Exercise prompt
Print the lines below word for word, beginning with the first and ending with the line that holds "The width and height of the screenshot is (599, 387).", and skip every picture.

Data
↓
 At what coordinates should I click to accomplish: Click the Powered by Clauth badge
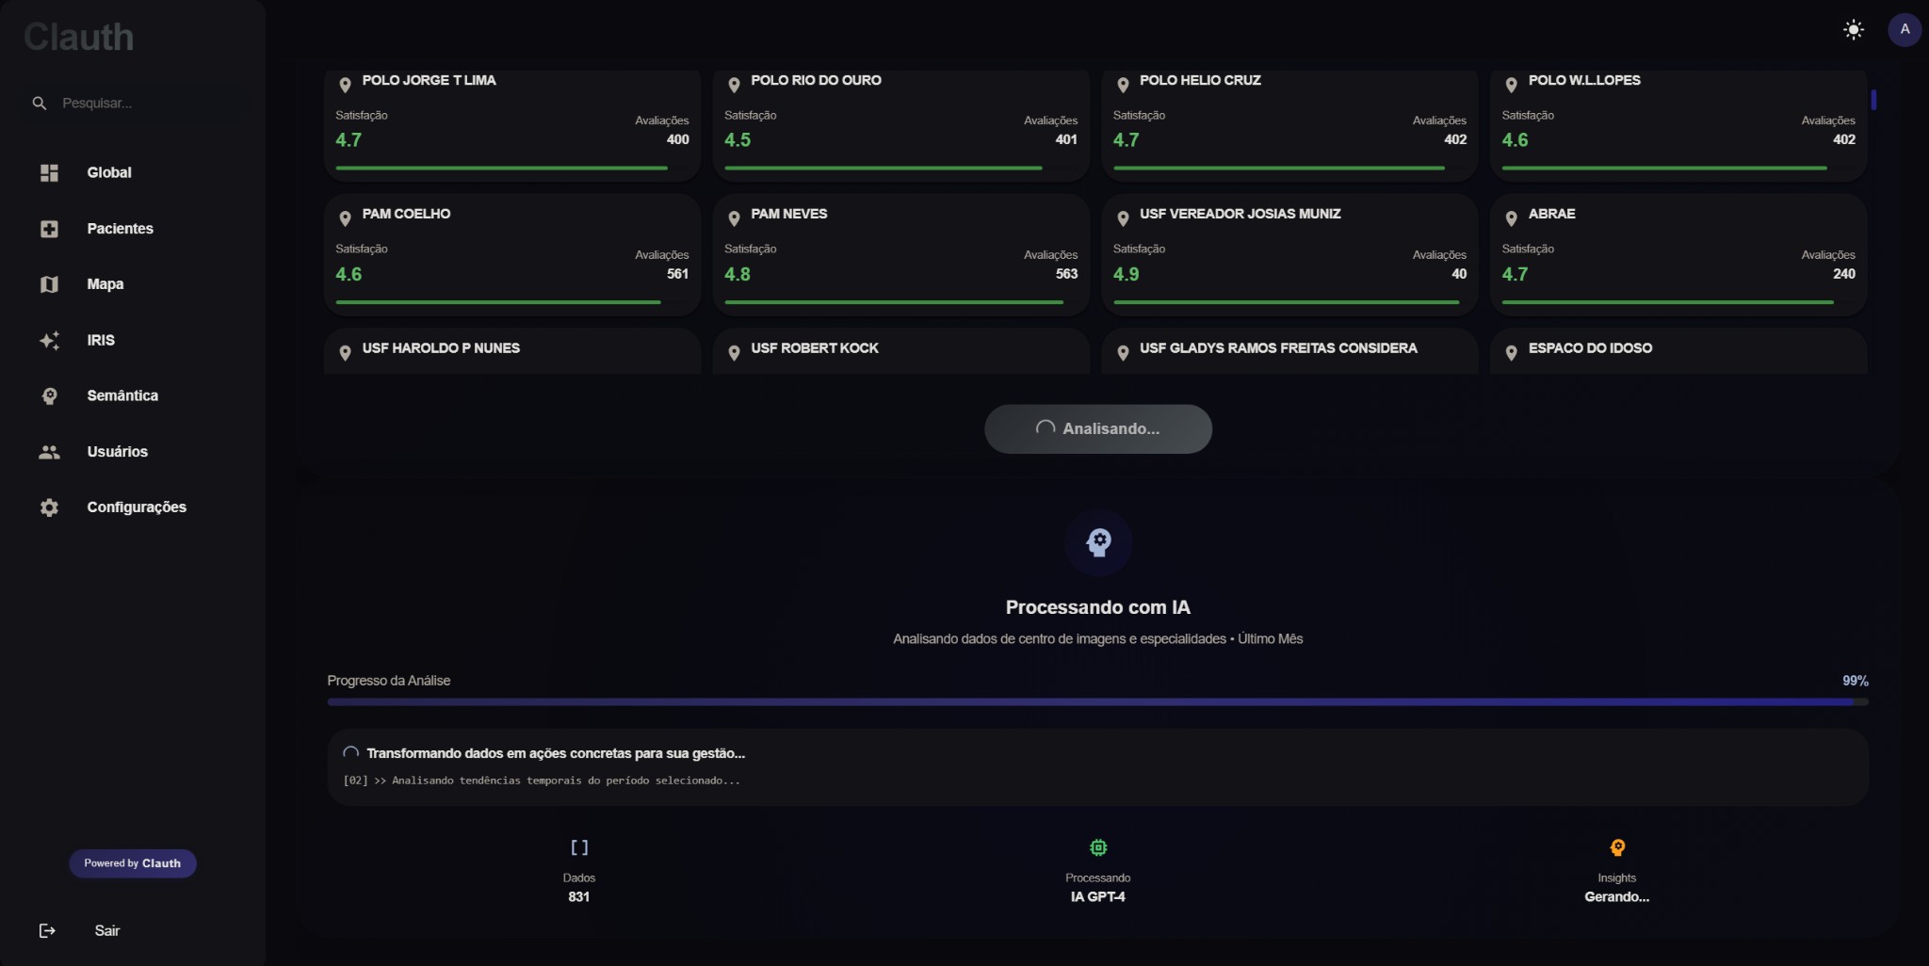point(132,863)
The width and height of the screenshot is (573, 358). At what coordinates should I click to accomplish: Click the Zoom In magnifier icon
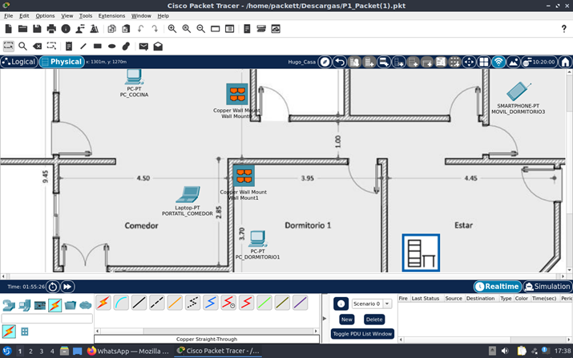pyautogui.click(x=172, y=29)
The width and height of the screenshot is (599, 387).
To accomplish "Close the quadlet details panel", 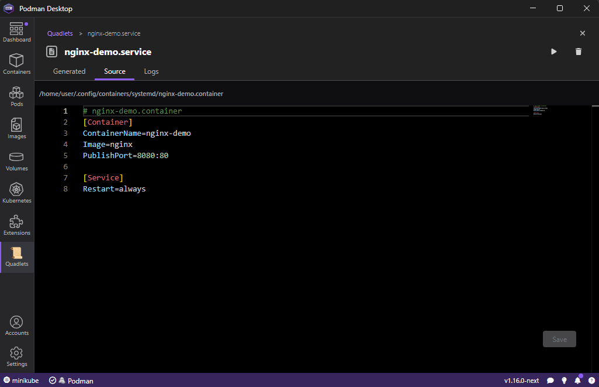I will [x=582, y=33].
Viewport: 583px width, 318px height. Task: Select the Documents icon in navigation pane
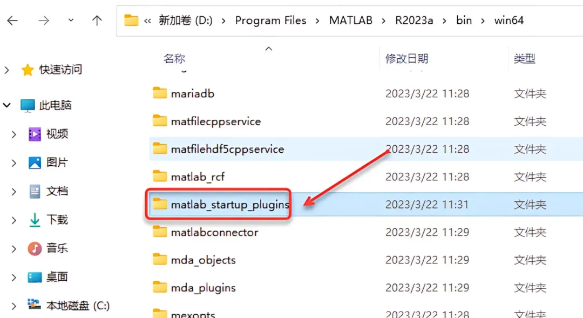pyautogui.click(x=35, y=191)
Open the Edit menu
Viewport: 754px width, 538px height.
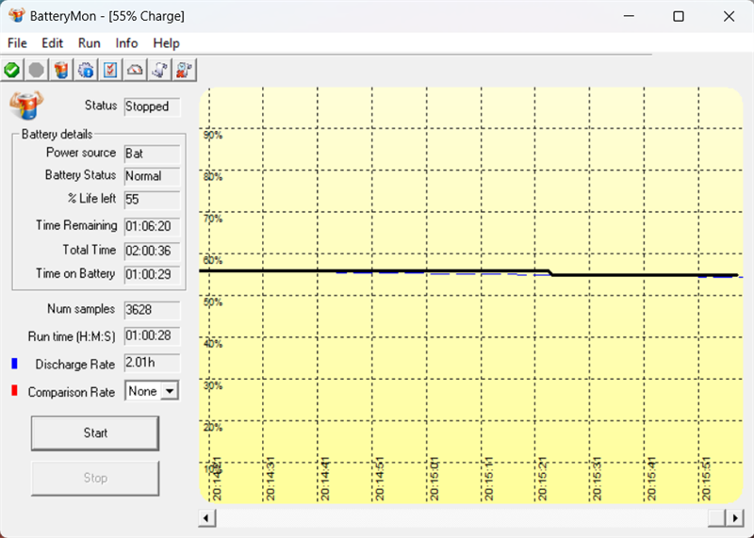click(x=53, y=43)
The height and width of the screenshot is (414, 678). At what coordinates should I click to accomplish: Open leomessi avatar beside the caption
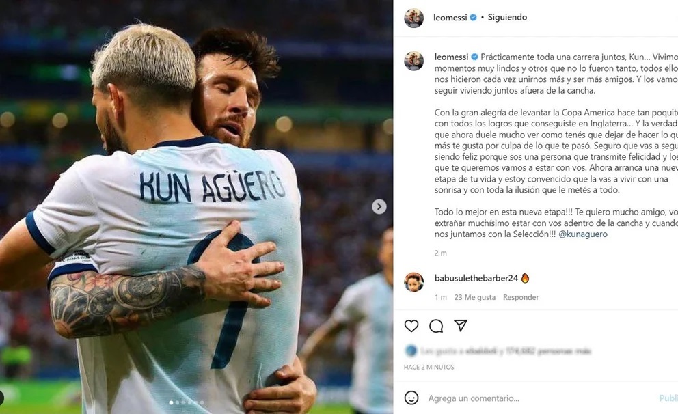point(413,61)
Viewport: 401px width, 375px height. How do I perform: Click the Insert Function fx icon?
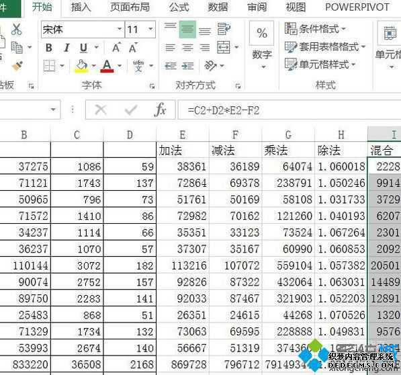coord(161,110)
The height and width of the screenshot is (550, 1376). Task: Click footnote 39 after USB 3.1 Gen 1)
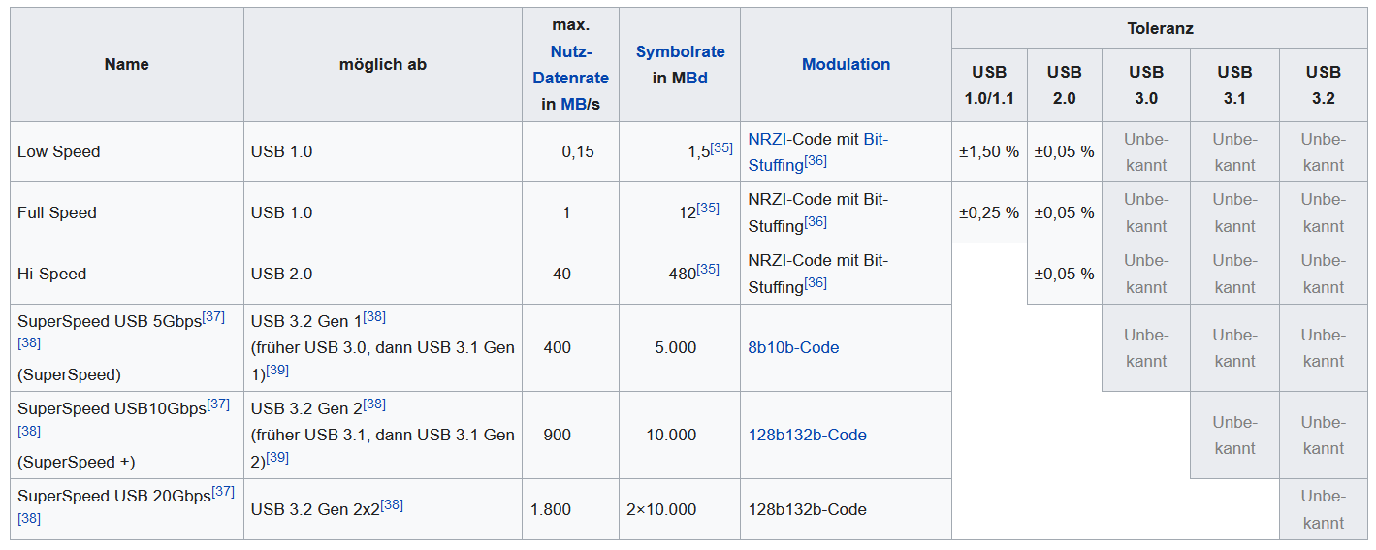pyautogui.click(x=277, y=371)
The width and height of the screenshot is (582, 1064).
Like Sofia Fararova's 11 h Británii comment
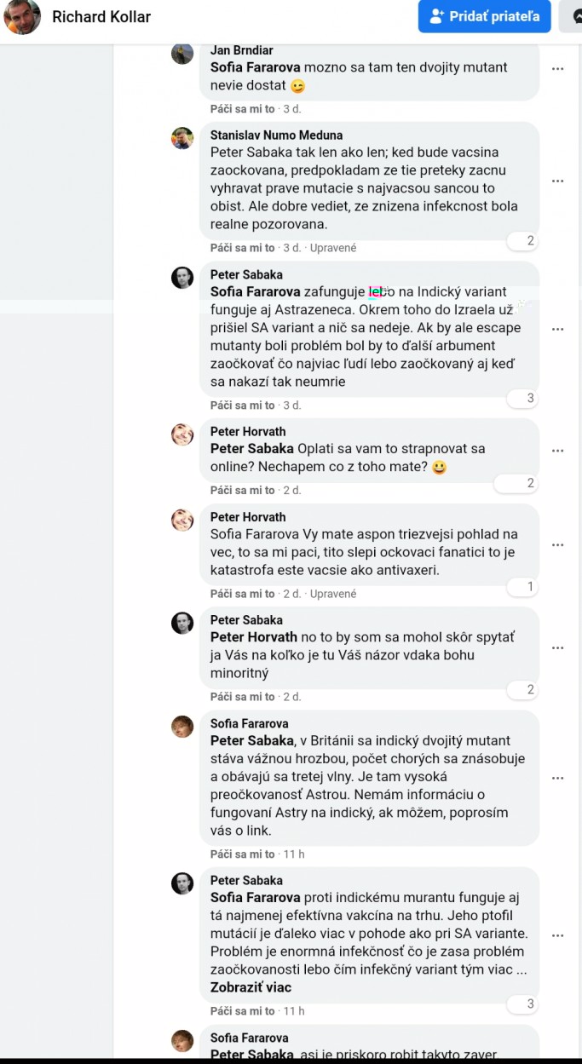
↑
Your solution
 At what coordinates should I click to accomplish: Click the Powered by Clauth badge
point(132,863)
The width and height of the screenshot is (573, 358). At what coordinates should I click to accomplish: Click the Zoom In magnifier icon
pyautogui.click(x=172, y=29)
The width and height of the screenshot is (599, 387).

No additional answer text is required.